Well the bulk of the maple syrup has been sold for the year thanks to The Whole Earth Center in Princeton, New Jersey and an outfit in Virginia called Arganinica, both of whom took a chance on us and were satisfied with the outcome according to their sales of the syrup. I am eyeing what’s left with that cautious “if I ration this I can make it last until next March” look I get around things I really enjoy, but the fact is that we are moving forward, into a new season with new possibilities.

The onions went in yesterday, red onions, shallots, whites and yellows, and the garlic is looking great. The lambs arrived about a week after the piglets farrowed, there twelve of each now, the sow having unceremoniously crushed a few of her offspring to death- the remainder having learned to move with caution around their quarter-ton mother. We also brought in a pair of whiteface steers to fatten up on grass for the summer and we turned the billy goat loose in the pasture with them to show them through the hoops. And the Australian Shepherd puppy, Honey, I almost forgot to mention her arrival with all the rest that’s been going on, but it’s a welcome one and she’s already hard at work keeping anything that moves moving in the right direction.

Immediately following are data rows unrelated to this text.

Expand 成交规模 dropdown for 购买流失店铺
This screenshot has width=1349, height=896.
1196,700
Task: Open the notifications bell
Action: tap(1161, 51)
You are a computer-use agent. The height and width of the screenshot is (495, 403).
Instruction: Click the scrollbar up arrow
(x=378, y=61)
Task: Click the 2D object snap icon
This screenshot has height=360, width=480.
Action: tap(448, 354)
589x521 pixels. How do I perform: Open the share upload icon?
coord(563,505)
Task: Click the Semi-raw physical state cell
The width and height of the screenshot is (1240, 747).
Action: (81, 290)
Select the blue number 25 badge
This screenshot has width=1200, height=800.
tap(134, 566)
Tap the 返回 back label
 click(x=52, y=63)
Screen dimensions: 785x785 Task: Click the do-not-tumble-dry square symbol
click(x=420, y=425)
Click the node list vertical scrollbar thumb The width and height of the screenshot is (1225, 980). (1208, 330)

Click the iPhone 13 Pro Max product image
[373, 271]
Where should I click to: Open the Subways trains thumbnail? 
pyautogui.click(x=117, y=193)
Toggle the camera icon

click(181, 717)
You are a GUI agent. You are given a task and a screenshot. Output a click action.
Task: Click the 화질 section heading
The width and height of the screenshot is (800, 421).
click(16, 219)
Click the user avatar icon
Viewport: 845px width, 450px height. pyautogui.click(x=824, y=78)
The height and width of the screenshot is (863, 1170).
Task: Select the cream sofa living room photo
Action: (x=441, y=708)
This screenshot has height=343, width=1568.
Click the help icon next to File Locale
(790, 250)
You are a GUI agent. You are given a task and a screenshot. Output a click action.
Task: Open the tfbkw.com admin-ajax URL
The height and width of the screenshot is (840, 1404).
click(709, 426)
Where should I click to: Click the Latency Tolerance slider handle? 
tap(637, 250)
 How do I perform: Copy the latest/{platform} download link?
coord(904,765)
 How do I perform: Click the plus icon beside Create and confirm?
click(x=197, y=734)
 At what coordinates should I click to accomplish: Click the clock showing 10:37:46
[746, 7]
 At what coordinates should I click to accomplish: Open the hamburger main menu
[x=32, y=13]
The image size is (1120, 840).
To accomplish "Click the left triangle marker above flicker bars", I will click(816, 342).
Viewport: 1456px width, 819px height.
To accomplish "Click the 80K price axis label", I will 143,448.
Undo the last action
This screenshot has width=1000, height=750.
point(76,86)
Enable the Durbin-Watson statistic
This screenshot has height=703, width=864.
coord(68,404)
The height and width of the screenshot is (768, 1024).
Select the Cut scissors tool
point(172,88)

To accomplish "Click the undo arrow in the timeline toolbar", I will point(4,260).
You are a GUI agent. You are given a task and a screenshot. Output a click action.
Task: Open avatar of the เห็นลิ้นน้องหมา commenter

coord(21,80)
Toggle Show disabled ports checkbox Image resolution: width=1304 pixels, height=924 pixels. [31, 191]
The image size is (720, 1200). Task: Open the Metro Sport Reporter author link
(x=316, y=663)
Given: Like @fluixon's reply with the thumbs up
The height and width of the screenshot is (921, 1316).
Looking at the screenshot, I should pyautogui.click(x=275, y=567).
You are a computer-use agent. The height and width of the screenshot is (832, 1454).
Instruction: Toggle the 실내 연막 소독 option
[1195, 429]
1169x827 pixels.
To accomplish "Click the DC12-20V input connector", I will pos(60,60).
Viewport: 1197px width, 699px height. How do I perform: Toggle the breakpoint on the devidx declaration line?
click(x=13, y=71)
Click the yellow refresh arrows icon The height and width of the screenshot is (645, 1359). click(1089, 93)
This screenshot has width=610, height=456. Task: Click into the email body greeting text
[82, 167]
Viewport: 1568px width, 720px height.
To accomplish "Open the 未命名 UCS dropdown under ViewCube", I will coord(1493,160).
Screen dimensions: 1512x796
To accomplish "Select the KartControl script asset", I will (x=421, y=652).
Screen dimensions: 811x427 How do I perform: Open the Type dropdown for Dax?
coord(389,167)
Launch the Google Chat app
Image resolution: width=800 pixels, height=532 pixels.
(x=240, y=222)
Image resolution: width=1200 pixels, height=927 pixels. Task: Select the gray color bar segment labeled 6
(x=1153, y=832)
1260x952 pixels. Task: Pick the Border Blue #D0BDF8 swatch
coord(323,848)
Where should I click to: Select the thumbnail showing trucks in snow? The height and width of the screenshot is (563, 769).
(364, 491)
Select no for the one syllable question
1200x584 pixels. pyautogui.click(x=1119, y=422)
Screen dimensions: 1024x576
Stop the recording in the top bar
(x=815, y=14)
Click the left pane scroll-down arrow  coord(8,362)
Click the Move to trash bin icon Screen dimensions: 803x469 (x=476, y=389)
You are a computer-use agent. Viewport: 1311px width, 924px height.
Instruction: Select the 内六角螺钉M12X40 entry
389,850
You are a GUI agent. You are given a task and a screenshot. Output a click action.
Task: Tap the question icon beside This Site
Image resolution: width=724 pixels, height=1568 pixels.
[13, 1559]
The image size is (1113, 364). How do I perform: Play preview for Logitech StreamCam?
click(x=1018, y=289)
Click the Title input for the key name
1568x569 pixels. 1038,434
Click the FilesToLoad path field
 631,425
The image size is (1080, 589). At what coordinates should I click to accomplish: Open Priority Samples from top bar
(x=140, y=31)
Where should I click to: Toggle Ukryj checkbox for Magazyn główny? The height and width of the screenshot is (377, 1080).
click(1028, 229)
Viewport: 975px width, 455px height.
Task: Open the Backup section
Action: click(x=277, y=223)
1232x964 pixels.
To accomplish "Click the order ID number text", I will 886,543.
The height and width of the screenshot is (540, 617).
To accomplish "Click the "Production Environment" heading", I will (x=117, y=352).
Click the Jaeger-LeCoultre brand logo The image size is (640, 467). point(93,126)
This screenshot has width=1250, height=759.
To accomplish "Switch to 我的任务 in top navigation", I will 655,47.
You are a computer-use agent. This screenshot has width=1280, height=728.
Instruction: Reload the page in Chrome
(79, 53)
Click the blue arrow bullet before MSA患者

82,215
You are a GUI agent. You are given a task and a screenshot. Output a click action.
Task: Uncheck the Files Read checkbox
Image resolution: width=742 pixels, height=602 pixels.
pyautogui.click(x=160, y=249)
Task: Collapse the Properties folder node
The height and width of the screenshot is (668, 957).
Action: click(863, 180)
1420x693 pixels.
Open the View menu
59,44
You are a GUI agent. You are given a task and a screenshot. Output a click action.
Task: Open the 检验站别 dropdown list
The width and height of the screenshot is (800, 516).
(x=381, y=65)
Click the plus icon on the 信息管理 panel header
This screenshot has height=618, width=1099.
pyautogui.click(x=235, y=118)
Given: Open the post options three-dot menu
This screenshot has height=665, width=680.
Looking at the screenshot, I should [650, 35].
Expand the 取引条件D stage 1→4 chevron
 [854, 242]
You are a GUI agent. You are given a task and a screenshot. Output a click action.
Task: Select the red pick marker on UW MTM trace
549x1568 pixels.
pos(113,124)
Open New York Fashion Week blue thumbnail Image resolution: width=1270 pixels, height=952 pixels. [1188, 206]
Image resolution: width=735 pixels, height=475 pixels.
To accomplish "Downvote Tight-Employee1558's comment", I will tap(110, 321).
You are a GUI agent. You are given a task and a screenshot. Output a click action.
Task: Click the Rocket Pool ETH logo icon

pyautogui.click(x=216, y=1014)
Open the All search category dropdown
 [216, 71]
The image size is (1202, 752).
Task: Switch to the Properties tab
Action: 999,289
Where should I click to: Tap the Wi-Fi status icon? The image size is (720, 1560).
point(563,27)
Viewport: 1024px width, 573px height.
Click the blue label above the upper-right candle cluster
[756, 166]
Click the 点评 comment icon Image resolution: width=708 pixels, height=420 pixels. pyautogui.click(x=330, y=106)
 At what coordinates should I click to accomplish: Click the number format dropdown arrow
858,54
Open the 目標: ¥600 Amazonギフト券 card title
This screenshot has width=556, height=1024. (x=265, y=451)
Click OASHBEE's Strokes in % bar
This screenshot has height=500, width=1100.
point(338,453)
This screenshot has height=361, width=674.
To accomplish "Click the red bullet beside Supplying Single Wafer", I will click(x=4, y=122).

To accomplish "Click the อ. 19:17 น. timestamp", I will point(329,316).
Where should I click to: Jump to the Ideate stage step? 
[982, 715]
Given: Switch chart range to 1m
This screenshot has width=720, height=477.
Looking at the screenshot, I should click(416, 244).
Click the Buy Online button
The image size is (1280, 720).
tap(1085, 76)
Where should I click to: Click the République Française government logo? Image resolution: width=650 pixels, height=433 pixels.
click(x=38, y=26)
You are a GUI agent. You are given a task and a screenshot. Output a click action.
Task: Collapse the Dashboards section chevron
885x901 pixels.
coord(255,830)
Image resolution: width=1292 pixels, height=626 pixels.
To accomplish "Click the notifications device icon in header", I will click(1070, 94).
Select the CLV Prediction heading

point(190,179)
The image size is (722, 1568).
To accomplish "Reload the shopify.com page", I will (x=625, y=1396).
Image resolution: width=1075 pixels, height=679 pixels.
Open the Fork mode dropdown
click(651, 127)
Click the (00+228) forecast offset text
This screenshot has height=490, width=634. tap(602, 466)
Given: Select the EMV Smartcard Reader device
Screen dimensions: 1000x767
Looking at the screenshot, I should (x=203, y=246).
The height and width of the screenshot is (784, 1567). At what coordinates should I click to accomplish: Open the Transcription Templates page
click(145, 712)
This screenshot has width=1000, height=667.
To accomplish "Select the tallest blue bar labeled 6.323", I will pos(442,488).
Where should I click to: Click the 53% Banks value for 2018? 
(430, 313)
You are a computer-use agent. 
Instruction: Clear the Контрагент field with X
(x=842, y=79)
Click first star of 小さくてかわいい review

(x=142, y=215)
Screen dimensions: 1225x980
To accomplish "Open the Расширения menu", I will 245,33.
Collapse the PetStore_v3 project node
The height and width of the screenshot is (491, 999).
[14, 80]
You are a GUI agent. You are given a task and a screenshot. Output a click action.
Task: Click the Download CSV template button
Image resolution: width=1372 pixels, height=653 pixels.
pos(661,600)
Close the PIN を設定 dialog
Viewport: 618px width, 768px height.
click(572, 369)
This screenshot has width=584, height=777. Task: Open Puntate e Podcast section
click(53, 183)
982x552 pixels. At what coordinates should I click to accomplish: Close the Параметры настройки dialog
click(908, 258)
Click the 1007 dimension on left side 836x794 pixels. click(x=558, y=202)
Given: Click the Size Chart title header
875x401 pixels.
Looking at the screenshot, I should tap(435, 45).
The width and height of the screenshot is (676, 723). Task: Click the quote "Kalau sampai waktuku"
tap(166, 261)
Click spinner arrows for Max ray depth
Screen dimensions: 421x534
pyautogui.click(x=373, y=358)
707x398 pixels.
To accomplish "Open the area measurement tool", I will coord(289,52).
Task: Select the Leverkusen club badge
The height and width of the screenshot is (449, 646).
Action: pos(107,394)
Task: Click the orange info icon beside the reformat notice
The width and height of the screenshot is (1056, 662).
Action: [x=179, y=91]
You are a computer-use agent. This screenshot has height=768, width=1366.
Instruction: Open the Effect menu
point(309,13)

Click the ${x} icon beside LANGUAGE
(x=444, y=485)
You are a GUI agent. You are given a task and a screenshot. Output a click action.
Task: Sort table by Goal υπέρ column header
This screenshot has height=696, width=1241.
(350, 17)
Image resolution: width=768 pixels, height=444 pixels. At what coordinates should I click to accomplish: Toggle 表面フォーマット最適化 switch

We spent the past several days harvesting some exceedingly large pines and with the help of a young man with a portable mill, turning it into 7,500 board feet of building materials for the projects lined up for the year, like an equipment shed and our portable chicken coops. Mark from Ragged View Farm came over with his two Percherons, Virgil and Woodrow and helped us to extract some of the timber we couldn’t get at with the tractor. They did a great job and I learned how well they worked in a tight space so that later this year, probably sometime in early Winter, we can use them again up in the maple orchard to thin out the beech that have proliferated through fifty years of benign neglect.

There’s a great photo below of Mark and I logging with his team, but you’ll have to right click on it and open in a new window to see it as it is a rather large, scrollable file-

Logging with Mark and his team

The cold frames are packed now with the flats of our seedlings, the heirloom tomatoes and peppers, the brocollini and eggplants and in short order, if this weather keeps up, we’ll be sowing directly into the rototilled gardens in front and out back. This morning we woke up to a half inch of light snow, what folks around here call “poor man’s fertilizer” so most of what we’ll concentrate on will be focused around the tilapia tanks. We’ve got approximately 2,000 of them right now and their growth has been staggering to say the least. We’ll need to get them into the stocking tanks sooner rather than later and by tomorrow we’ll have another delivery of rainbow and brook trout to stock the lower pond with, most in the 6″-12″ category. Hopefully, should everything go as planned we’ll be hosting one hell of a fish fry by the end of Summer.


One Response to “Moving Forward”

  1. Deb McKew Says:

    Hi Marc, I love reading about your progress. I can attest, the maple syrup is delicious!